Jailed Libor trader Tom Hayes could lose his home
Tom Hayes, the former star trader jailed for market rigging, could lose his home after being ordered to repay almost £880,000, deemed to be the proceeds of the crime.
The judge indicated that the confiscation order could force Hayes to sell his family's home.
The Serious Fraud Office had targeted more than £2m of his assets, but described the order as "substantial".
Last year Hayes was jailed for 11 years for manipulating the Libor rate.
He was convicted an eight counts of conspiracy to defraud while working for UBS and Citigroup during the period between 2006 and 2010.
In his court ruling judge Judge Jeremy Cooke said: "I am satisfied that the defendant is unable to pay the full amount immediately and therefore order that whatever cannot be paid immediately to be paid within 3 months."
He added that if Hayes could only pay off the amount by selling his house, then the court could extend that deadline.
The court order identified several items that could used to pay off the order, including:
- A bank account containing £32,280
- A Rolex Daytona watch worth £4,000
- A Mercedes car worth £12,755
- An engagement ring given to his wife worth £8,899
If Hayes fails to meet the terms of the confiscation order, then he faces another three years in jail.

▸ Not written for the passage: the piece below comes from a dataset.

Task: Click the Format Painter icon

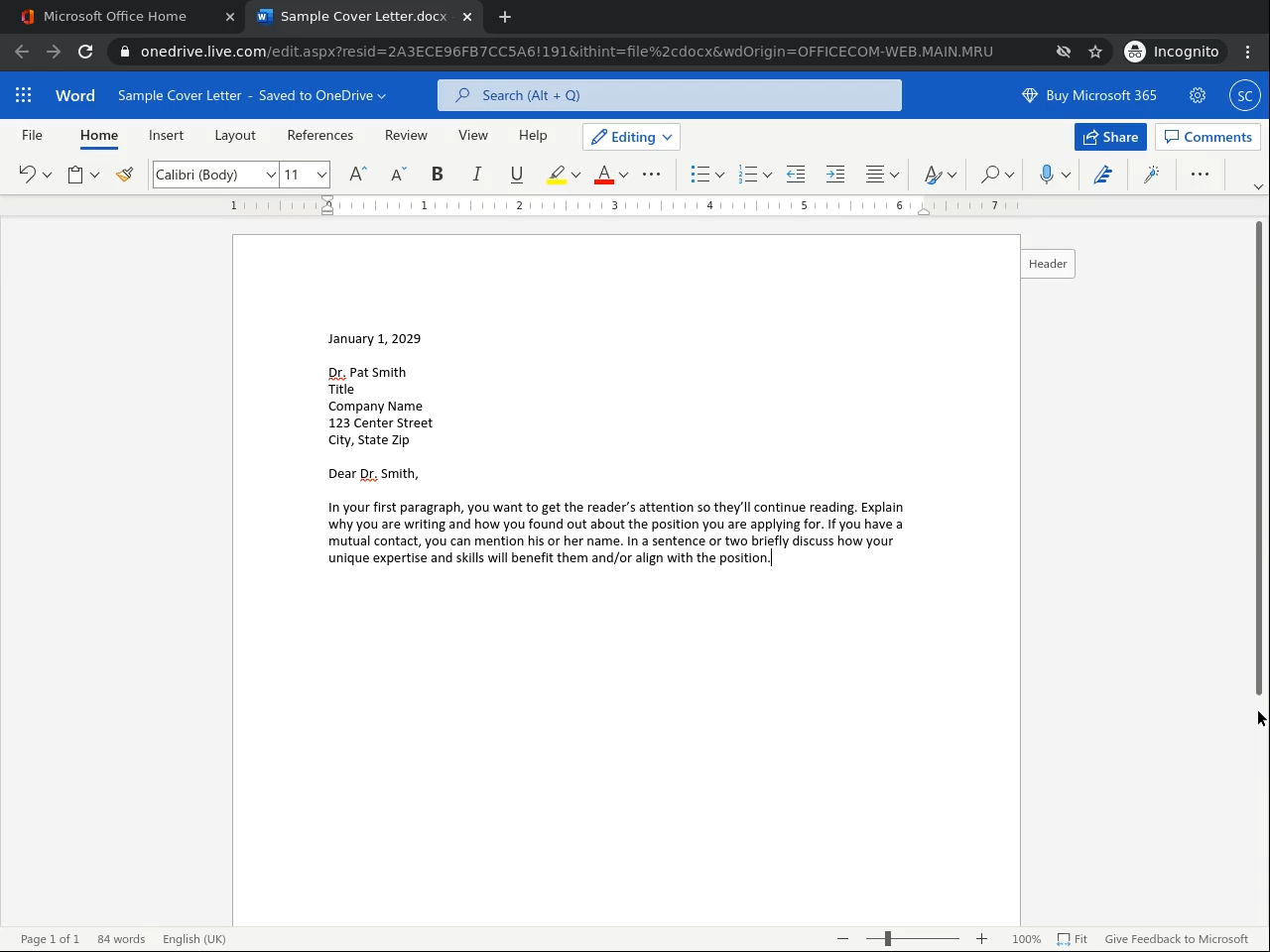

Hayes's trading activities were based on Libor - the London interbank offered rate - an interest rate used by banks around the world to set the price of financial products worth trillions of pounds.
The ability to organise even minor movements in the rate had the potential to generate bumper profits for a trader.
During Hayes's trial, jurors were told that he promised to pay a broker up to $100,000 to keep the Libor rate "as low as possible".
The court heard that manipulating the Libor rate was so commonplace that an offer of a Mars bar could get it changed.
In January six City brokers were cleared of helping Hayes rig Libor.
Commenting on today's court order, Mark Thompson, head of the SFO's Proceeds of Crime Division, said: "The court acknowledged the challenges of quantifying the benefit from crime in this case.
"The SFO provided the court with all the available information and the outcome is a substantial confiscation order, which Mr Hayes will need to satisfy or face a further period of imprisonment."